Collected data
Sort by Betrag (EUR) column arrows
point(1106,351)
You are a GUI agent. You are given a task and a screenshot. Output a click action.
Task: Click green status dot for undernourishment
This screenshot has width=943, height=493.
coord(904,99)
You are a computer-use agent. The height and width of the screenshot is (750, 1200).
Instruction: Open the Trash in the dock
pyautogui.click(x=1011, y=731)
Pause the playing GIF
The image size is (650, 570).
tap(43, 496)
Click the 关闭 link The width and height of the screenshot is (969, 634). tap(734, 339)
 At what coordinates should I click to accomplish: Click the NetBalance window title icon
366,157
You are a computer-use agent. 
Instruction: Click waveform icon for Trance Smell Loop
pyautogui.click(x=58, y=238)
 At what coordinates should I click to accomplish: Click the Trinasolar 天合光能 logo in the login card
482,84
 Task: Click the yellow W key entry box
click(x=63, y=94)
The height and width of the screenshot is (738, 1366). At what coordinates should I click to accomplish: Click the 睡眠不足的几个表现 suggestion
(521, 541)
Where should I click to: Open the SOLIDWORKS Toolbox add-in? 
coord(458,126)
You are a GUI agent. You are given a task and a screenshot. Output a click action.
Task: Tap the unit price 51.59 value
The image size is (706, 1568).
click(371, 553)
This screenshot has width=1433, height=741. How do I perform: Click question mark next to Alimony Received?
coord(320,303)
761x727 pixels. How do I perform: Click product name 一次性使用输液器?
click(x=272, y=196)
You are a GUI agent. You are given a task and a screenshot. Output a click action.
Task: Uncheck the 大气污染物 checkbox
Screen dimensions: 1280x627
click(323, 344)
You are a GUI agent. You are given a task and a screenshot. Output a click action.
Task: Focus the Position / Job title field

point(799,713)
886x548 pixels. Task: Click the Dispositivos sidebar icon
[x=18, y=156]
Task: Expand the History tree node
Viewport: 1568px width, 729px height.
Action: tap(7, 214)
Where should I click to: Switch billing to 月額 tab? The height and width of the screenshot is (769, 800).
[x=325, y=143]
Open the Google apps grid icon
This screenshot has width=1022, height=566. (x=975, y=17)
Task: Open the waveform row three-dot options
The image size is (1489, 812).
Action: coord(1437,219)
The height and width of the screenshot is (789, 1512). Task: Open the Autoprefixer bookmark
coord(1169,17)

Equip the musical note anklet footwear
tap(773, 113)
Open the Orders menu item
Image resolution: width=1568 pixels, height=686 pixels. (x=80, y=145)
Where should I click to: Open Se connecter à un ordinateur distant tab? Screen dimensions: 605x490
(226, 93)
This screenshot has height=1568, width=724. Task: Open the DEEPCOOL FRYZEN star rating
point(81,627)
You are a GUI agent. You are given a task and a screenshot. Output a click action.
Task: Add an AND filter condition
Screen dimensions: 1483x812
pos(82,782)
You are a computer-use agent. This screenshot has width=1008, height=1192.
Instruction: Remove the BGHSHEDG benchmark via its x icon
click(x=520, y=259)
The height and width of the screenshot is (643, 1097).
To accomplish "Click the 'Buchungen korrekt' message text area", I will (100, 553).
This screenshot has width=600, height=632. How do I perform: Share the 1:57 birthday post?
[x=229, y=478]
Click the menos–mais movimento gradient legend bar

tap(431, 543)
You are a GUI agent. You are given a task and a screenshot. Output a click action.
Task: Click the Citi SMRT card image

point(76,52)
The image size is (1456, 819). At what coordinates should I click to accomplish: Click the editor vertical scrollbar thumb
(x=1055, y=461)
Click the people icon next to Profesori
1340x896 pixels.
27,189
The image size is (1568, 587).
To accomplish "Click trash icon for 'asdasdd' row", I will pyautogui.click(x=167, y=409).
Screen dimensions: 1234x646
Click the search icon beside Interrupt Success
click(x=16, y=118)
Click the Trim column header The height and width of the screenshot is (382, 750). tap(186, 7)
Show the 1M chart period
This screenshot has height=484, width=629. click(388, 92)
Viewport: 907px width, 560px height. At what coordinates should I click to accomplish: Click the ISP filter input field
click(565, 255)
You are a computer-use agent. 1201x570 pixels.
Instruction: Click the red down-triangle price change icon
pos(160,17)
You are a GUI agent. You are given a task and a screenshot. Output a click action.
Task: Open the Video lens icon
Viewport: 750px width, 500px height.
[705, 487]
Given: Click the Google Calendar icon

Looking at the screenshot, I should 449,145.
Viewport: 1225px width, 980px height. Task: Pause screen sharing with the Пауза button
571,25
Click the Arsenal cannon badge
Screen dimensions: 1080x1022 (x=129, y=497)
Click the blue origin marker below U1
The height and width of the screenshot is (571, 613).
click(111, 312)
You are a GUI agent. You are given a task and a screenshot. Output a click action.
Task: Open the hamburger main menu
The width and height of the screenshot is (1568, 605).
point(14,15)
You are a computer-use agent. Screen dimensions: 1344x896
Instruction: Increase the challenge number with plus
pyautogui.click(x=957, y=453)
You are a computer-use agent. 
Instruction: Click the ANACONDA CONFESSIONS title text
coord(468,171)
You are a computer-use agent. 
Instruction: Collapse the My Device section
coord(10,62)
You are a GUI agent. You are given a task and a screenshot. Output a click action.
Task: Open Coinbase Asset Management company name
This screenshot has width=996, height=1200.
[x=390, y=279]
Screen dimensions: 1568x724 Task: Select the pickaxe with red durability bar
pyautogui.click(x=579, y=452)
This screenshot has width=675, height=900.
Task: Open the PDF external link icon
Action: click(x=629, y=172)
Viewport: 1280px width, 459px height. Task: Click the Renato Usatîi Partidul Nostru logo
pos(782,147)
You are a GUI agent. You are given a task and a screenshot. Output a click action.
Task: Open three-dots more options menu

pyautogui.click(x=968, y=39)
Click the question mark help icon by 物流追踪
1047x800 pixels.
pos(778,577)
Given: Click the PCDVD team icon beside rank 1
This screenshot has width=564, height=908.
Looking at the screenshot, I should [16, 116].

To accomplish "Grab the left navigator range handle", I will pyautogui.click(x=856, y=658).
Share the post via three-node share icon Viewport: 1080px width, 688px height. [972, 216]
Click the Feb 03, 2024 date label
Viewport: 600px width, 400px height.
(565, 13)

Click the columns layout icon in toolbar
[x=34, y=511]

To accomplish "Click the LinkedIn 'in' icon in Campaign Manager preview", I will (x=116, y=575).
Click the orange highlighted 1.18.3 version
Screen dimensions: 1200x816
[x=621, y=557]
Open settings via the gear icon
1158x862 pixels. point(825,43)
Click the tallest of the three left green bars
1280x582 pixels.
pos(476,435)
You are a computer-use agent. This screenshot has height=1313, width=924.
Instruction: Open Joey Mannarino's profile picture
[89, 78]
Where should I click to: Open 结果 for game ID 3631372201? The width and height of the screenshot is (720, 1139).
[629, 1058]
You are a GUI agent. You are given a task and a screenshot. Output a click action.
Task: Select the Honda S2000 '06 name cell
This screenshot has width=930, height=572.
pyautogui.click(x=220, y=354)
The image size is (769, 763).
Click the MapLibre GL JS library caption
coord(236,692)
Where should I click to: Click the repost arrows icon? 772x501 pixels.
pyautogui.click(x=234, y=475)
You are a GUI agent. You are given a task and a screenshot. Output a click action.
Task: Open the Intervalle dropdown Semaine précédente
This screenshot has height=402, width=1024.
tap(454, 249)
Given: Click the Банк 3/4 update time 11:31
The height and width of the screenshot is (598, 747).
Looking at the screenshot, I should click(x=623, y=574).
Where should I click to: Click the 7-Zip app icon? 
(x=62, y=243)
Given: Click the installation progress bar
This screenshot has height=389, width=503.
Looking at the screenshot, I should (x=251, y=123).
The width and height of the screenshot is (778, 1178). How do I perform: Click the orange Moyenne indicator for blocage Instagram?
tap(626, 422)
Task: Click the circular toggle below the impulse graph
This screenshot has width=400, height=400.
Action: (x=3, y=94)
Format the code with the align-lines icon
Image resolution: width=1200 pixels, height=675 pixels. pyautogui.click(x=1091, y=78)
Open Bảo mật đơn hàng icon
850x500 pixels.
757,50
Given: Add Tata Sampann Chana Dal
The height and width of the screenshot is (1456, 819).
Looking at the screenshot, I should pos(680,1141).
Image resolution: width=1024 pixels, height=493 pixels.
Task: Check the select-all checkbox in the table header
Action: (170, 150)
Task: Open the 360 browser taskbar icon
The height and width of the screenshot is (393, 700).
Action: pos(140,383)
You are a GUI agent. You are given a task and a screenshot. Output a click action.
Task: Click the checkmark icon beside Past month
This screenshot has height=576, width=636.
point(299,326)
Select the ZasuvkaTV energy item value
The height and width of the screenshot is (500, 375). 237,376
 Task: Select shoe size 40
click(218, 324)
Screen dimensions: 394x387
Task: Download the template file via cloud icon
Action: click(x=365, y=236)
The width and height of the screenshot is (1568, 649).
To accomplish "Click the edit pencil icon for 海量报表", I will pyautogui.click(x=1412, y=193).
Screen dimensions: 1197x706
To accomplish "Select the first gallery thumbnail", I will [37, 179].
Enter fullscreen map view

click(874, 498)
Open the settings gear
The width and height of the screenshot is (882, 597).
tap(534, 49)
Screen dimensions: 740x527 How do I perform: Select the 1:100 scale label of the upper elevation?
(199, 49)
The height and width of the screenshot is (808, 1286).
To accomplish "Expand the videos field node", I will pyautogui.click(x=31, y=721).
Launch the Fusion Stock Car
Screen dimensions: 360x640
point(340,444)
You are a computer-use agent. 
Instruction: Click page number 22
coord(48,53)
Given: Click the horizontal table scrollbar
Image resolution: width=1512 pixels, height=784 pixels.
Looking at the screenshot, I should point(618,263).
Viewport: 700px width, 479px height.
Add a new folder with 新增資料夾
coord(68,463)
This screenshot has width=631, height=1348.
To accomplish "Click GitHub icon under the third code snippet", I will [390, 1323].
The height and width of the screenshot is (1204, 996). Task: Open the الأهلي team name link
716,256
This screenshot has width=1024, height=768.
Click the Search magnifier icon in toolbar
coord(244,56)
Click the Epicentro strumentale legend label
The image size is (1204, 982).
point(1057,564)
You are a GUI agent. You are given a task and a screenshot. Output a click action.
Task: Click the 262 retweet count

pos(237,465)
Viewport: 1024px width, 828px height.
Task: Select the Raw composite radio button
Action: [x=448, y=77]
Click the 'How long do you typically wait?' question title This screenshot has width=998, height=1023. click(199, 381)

Exercise prompt >> Copy out each line of the data above, exactly, if it lies between the line holding "The width and height of the screenshot is (1568, 649)." and the line holding "The height and width of the screenshot is (808, 1286).", inclusive; copy no other line.

Exercise answer >>
The width and height of the screenshot is (1568, 649).
To accomplish "Click the edit pencil icon for 海量报表", I will pyautogui.click(x=1412, y=193).
Screen dimensions: 1197x706
To accomplish "Select the first gallery thumbnail", I will [37, 179].
Enter fullscreen map view

click(874, 498)
Open the settings gear
The width and height of the screenshot is (882, 597).
tap(534, 49)
Screen dimensions: 740x527 How do I perform: Select the 1:100 scale label of the upper elevation?
(199, 49)
The height and width of the screenshot is (808, 1286).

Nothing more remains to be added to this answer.